→ Work task
Using the listing below, print the line that contains "Click the stone" and each line after it, exactly as shown, through the final one.

'''

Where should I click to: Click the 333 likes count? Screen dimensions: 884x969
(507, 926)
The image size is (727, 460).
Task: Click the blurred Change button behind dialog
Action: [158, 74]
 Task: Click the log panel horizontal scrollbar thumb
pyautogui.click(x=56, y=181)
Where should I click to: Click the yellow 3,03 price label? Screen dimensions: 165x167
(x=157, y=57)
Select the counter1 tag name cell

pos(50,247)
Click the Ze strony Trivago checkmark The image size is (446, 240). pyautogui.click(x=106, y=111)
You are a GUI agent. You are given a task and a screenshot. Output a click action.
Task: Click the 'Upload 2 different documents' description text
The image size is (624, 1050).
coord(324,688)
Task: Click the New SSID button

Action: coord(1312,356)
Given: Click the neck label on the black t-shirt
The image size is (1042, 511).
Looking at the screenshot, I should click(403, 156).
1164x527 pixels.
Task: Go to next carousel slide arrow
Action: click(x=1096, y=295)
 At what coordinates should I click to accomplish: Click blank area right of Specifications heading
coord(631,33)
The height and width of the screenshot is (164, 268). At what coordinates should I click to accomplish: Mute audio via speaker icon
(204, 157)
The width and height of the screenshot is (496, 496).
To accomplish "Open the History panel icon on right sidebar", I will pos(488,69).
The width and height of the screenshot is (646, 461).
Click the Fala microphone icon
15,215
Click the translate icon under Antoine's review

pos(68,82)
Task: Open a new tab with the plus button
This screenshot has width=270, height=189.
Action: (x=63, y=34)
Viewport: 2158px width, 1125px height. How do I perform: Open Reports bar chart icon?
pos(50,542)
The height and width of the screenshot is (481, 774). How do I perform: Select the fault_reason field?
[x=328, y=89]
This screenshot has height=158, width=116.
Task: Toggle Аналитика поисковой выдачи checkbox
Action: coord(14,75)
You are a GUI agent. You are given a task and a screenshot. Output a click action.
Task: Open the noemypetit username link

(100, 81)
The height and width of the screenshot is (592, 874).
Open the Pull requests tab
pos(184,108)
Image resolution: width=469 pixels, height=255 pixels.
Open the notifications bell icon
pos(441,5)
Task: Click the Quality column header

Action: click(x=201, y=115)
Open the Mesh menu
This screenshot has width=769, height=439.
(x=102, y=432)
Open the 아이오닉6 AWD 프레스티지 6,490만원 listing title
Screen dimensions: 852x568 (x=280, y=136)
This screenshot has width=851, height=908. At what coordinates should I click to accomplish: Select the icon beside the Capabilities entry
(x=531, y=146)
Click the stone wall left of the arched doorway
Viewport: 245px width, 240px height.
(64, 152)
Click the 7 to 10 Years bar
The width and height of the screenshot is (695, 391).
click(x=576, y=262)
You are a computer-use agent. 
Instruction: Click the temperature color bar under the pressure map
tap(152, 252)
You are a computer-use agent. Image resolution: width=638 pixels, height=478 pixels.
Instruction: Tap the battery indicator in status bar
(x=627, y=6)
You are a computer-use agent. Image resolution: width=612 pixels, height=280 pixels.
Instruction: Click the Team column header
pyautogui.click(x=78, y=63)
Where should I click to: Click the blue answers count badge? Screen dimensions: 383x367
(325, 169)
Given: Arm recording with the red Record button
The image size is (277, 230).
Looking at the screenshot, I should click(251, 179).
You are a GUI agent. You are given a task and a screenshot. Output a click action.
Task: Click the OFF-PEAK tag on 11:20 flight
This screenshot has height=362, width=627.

'''

→ Reply to the exercise
Click the stone wall left of the arched doorway
Viewport: 245px width, 240px height.
(64, 152)
Click the 7 to 10 Years bar
The width and height of the screenshot is (695, 391).
click(x=576, y=262)
You are a computer-use agent. 
Instruction: Click the temperature color bar under the pressure map
tap(152, 252)
You are a computer-use agent. Image resolution: width=638 pixels, height=478 pixels.
Instruction: Tap the battery indicator in status bar
(x=627, y=6)
You are a computer-use agent. Image resolution: width=612 pixels, height=280 pixels.
Instruction: Click the Team column header
pyautogui.click(x=78, y=63)
Where should I click to: Click the blue answers count badge? Screen dimensions: 383x367
(325, 169)
Given: Arm recording with the red Record button
The image size is (277, 230).
Looking at the screenshot, I should click(251, 179).
You are a GUI agent. You are given a task and a screenshot. Output a click action.
Task: Click the OFF-PEAK tag on 11:20 flight
This screenshot has height=362, width=627.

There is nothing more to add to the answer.